Everyday Reality for one hundred twenty thousand Displaced People in Mauritania's Extensive Refugee Camp on the Malians Frontier.
Many days a week, Mohamed ‘Momo’ Ag Malha walks at least 7 miles (11km) around the vast Mbera refugee camp in southeastern Mauritania that has been his residence since 2012. The exercise keeps the 84-year-old camp elder healthy in mind and body, and permits him to check on the condition of other residents.
His first stay in Mauritania came in 1991, when he escaped Mali as Tuareg separatists fought with the army in his native Timbuktu region.
After four years as a refugee, he returned home and worked for a year as a social worker before transitioning to a teacher. Then in 2012, the Tuareg conflict once again forced him across the border.
The former mathematics and physics teacher says he feels particularly sorry for the younger people of Mbera, which is situated approximately 30 miles from the Malian border.
“Some of the young ones who were born here in Mbera have never even seen Mali,” he says. “They do not know their country [and] that is painful because a refugee always has split affections: one here, where he lives, and another over there, in his homeland, which he hopes to go back to one day.”
Initially conceived as a few thousand huts, Mbera now accommodates around 120,000 refugees, according to the UN refugee agency. In addition, it is estimated that at least 154,000 refugees live in nearby villages across the Hodh Ech Chargui area. More than half are under 18.
Government representatives say the area is the third largest human settlement in Mauritania after Nouakchott and Nouadhibou, the governmental and business hubs.
Each month, thousands more refugees arrive across the border, fleeing a militant uprising that co-opted the Tuareg rebellion and has since left large parts of the country ungovernable. Aid workers – particularly at the UN World Food Programme (WFP) and Unicef office in the town of Bassikounou, which supports the camp and nearby settlements – cannot stop feeling anxious. They have faced shrinking resources as foreign donors – most notably the now discontinued USAID – have severely slashed funding this year.
“We’ve gone from [being able to] support almost 90,000 people with both provisions or financial assistance every month to about 53,000 … and had to stop vital nutrition programmes for hungry children and mothers due to funding cuts,” says Aliou Diongue, country director for WFP.
The camp has many of the characteristics of a established settlement, including its own financial institution, eight schools, a market with more than 500 stores, and volleyball and football initiatives. Members of a parent-teacher association use megaphones to get more children registered in school. New comers are processed by aid workers and state agents using fingerprint technology.
Nearby, security patrols secure the camp from the risk of armed groups just a few miles from the border.
Some residents have adopted new responsibilities with gusto: volunteers in the SOS Desert organisation farm produce for sale and operate an anti-fire brigade putting out bushfires; members of a women’s resource network look after those injured by jihadist attacks and expectant mothers while also raising awareness about teaching girls.
But the camp’s needs are clear.
“We have the determination, we have the women, but not enough resources or materials,” a leading member of the network says. “Sometimes we reuse what little we have, but it is not enough for the demands of the camp.”
In the schools, the children are served one meal daily by WFP. At one school with 100 children per class, six or seven of them sit by a big tray to eat the same meal every school day – rice that is almost plain, save for a few pulses.
“We’re still offering school meals, staple provisions, and financial support in the Mbera camp, but it’s not enough,” says Diongue. “We’re concentrating on the most vulnerable while working relentlessly to secure new funding through the diversification of our donor base.”

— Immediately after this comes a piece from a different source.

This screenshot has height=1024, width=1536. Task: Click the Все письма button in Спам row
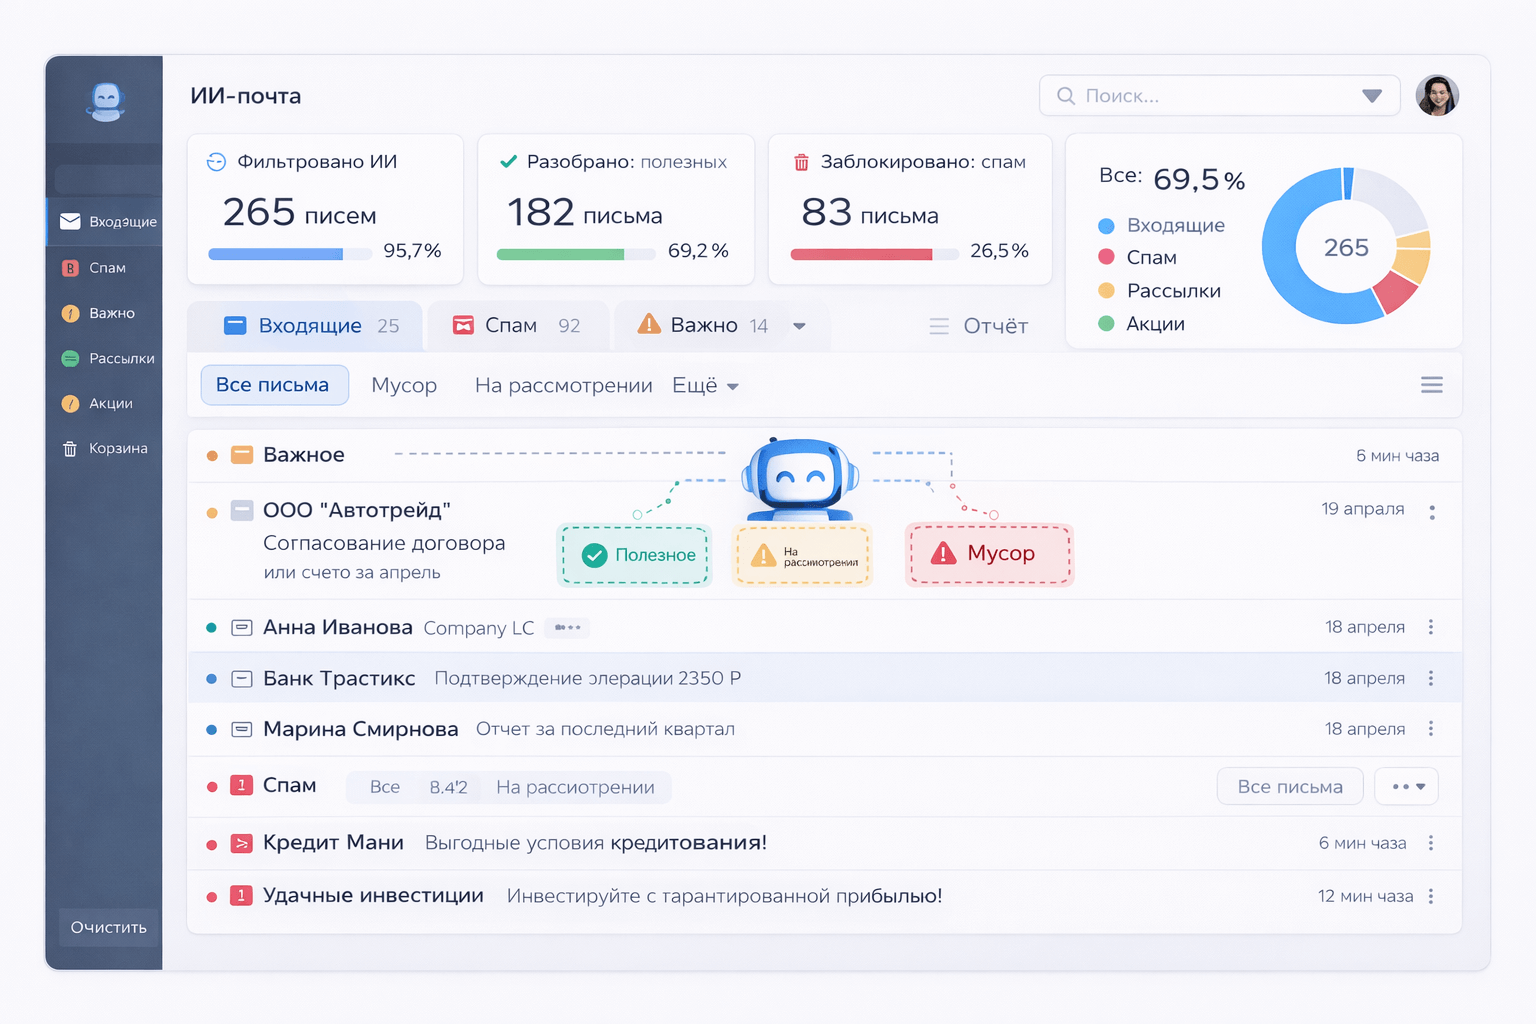pyautogui.click(x=1289, y=787)
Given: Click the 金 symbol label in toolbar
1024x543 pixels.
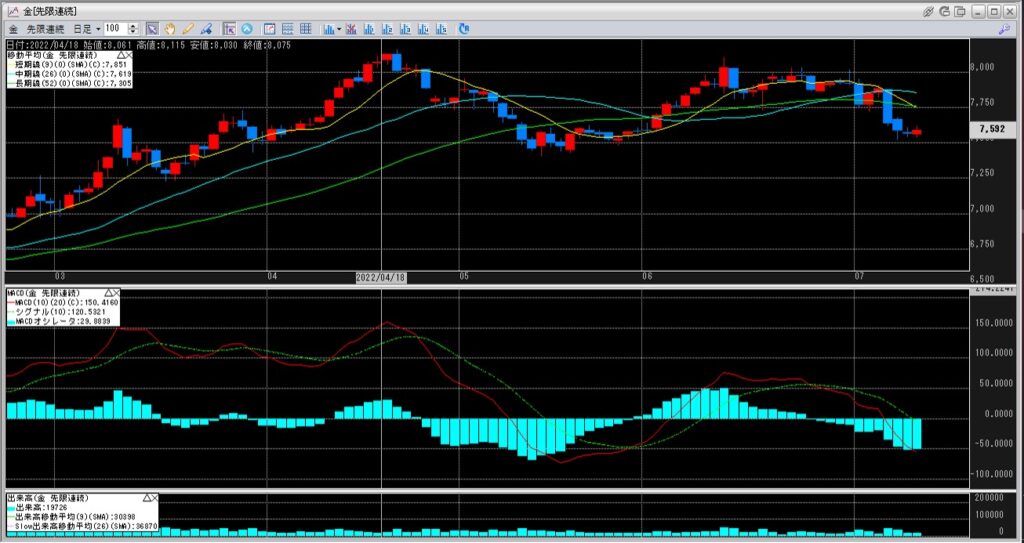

The meals are supported by recent donations including several thousand tonnes of rice supplied by the South Korean government – the only items in a most of the warehouses. A few donors are also helping launch entrepreneurship programmes to help refugees cultivate and raise animals so they can generate funds and enhance their livelihood.
Though Malha manages everything dutifully, helping the aid workers’ assist the most needy households, his heart aches to return to Mali.
“When you leave your country, you forfeit everything – your work, your home, your family sometimes,” he says. “Here, you depend only on humanitarian aid. Sometimes that aid is adequate, sometimes it is not. And when it is not, you endure hardship.
“We are grateful to the Mauritanian authorities and the humanitarian organisations for what they have done for us but it is not the same as being in your own country, working with your own hands and living with pride.”